Texto fornecido:

::::

A separação entre índios “aliados” e índios “inimigos” feita pelos portugueses é representada pelas designações generalizantes tupi e tapuia. Enquanto tupi era o termo que identificava os grupos pacíficos, aldeados e aliados, a alcunha tapuia qualificava todos os povos que se mostraram resistentes desde os primeiros contatos e procuraram o afastamento das áreas colonizadas. Entre os inúmeros e diversificados grupos identificados como tapuias estavam os AIMORÉ, primeira denominação específica dada aos povos que mais tarde ficaram conhecidos como BOTOCUDOS. Aimoré e tapuia são expressões provenientes da língua tupi, com a qual os portugueses primeiro tiveram contato e incorporaram na comunicação pela colônia. A denominação Botocudos é fruto da visão externa e preconceituosa dos portugueses, que se tornou comum para se referir aos grupos tribais da região analisada, que tinham a tradição de utilizar botoques labiais e auriculares feitos de madeira.

Seguindo essa premissa, os viajantes e colonos que visitaram e exploraram o rio Doce espírito-santense ao longo da colonização classificaram os chamados Aimoré, Puri e Patachó como “tribos tapuias”, e a região, como “pátria dos antropófagos”. Segundo Solthey, os Aimoré do rio Doce foram considerados pelos padres jesuítas “os mais ferozes de todos os tapuias”.

Os Botocudos foram identificados como “ferozes” e “antropófagos” por todos os que com eles tiveram contato desde o século XVI, em função da forte resistência e belicosidade demonstrada. Assim, construiu-se uma visão que sobreviveu firmemente ao longo da colonização e acompanhou os homens que contra eles avançaram definitivamente no século XIX. Ao considerarmos, por exemplo, os relatos dos viajantes que os descreveram, percebemos que o interesse em vê-los pessoalmente era aguçado por pré-concepções. Dessa forma, seguindo uma visão comumente estabelecida, na primeira descrição dos Botocudos, o príncipe Maximiliano identificou-os como “estranhos e feios”, aproximando sua aparência à de “monstros”. Num segundo momento, porém, o mesmo viajante – que foi o que melhor observou e descreveu esses povos – classificou os índios Botocudos como “[...] mais bem conformados e mais belos do que os das demais tribos. [...] São fortes, em regra largos de peito e espadaúdos, mas sempre bem proporcionados; mãos e pés delicados”, descrição que dá sentido às imagens que ele produziu, aproximando-os de feições idealizadas de acordo com a concepção de beleza européia.

Os Botocudos compreendiam povos organizados em subgrupos extremamente divididos, muitos deles rivais entre si. Cada grupo era comandado por um chefe, sem caráter hereditário, com escolha norteada pela bravura demonstrada. Cabia-lhe orientações e decisões quanto a disputas internas, migrações do grupo e momentos de guerra. Eram grupos seminômades, mas que tinham seus espaços limitados nas florestas em relação aos de outros subgrupos, principalmente no que dizia respeito às áreas de caça. Ao procurarem respostas para o “fator incógnito” das sucessivas divisões e multiplicidade de etnônimos dos grupos Botocudos, Emmerich e Montserrat levantaram a hipótese de que a causa seria o faccionalismo tradicional das sociedades Macro-Jê e a secular situação de afugentamento, capaz de descaracterizar suas formas no espaço.

::::

Linhas fornecidas:
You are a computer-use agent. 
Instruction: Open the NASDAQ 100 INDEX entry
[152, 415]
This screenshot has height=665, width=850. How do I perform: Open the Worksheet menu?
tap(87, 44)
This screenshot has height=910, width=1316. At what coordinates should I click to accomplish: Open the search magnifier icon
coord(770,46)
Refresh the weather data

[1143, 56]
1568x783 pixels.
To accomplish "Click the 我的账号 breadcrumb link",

::::

Tarefas do exercício:
A - Segundo o texto sobre os Botocudos, por que motivo esses povos foram identificados como “ferozes” e “antropófagos” desde o século XVI? Responda em uma a três frases.
B - Retome o texto sobre os Botocudos a partir do ponto em que ele termina, dando-lhe continuidade.

Conjunto de respostas:
A - Os Botocudos foram identificados como “ferozes” e “antropófagos” por todos os que tiveram contato com eles desde o século XVI em função da forte resistência e da belicosidade que demonstraram.

B -
Apesar das divisões e rivalidades grupais, caracterizavam-se pelo compartilhamento de um mesmo sistema sociocosmológico e de linguagem, embora esta possuísse variações dialetais, o que permitia sua identificação, expressão e comunicação no jogo de alianças e rivalidades que se fez e refez ao longo do processo de contato e elaboração de estratégias de resistência e sobrevivência nos intercursos da fronteira colonial. Os grupos tinham uma rígida divisão social do trabalho, na qual cabia aos homens as atividades de guerra e caça, e às mulheres, tudo o mais que não dizia respeito a isso.

Conforme Maximiliano de Wied-Neuwied, fabricavam diversos instrumentos e utensílios para diferentes fins, como para a caça e a guerra, para a música e o adorno do corpo, e, principalmente, para utilização doméstica. Adaptados às constantes movimentações e viagens dos grupos, a simplicidade da confecção desses objetos bem como das habitações e da vida cotidiana que levavam foi muitas vezes descrita com a finalidade de demonstrar seu primitivo estado de civilização e desenvolvimento material.

Assim, o estágio de desenvolvimento dos Botocudos foi tomado como justificativa legitimadora do processo de civilização que era preciso impor-lhes. Da mesma forma, as adjetivações negativas e a classificação dos Botocudos como “inimigos da colonização” serviram para justificar as investidas ofensivas e exterminadoras contra eles, caso “teimassem” em continuar com seu modo de vida.

No século XIX, os Botocudos estiveram definitivamente no centro das atenções, seja como alvo da legislação indigenista, seja como “objetos” de interesse científico. Mencionados como protótipo dos “índios bravos”, que precisavam ser exterminados ou submetidos pelo trabalho e pelas leis, os Botocudos preocuparam as autoridades coloniais do Império Luso-Brasileiro e, após a independência (1822), do Império Brasileiro. Daí a nossa referência a eles como “índios imperiais”, em analogia às novas visões produzidas sobre os “índios coloniais”. O termo “índio colonial” foi introduzido na historiografia pela historiadora norte-americana Karen Spalding, em um ensaio sobre o Peru Colonial, com o objetivo de relevar a análise da experiência indígena na América espanhola. Designa o elemento nativo em meio à colonização, mas com “[...] um papel ativo e criativo diante dos desafios postos pelo avanço dos espanhóis”.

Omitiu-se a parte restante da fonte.